EXERCISE PROMPT
Only some lines are wanted. Transcribe, exactly, the lines below from the line with "Expand the ディスプレイ アダプター node" up to and including the line with "At what coordinates".

Data entries:
■ ■ ■ ■
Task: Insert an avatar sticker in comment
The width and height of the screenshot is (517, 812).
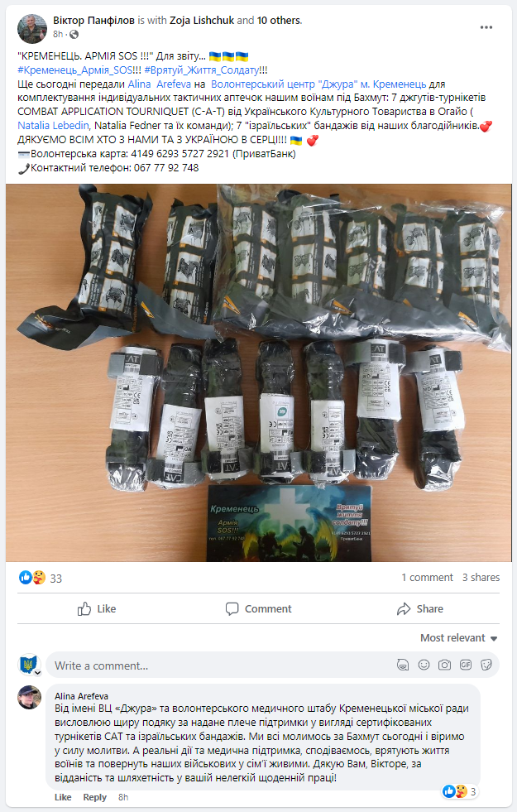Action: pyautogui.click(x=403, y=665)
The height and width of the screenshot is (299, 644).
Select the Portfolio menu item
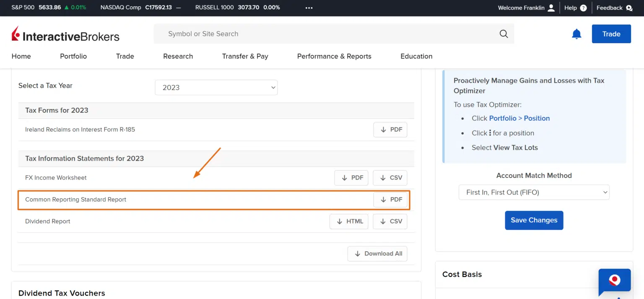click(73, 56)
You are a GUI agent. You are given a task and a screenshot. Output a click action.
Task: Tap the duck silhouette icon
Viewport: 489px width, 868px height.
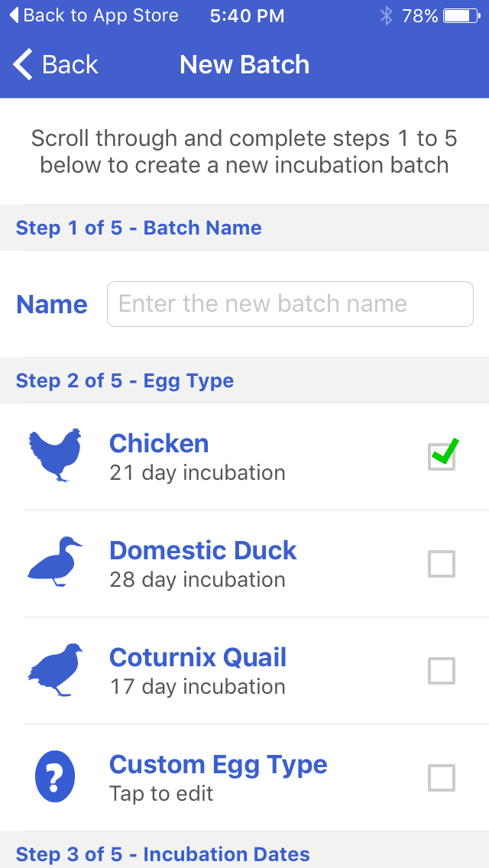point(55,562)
■ ■ ■ ■
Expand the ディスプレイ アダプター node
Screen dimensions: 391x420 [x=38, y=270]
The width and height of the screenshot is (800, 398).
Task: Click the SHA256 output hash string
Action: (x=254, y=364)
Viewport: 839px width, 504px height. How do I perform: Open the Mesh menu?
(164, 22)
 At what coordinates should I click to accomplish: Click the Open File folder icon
■ ■ ■ ■
SOLUTION TO THE EXERCISE
Expand the ディスプレイ アダプター node
Screen dimensions: 391x420 [x=38, y=270]
The width and height of the screenshot is (800, 398).
Task: Click the SHA256 output hash string
Action: (x=254, y=364)
Viewport: 839px width, 504px height. How do I perform: Open the Mesh menu?
(164, 22)
 At what coordinates should I click to accomplish: Click the Open File folder icon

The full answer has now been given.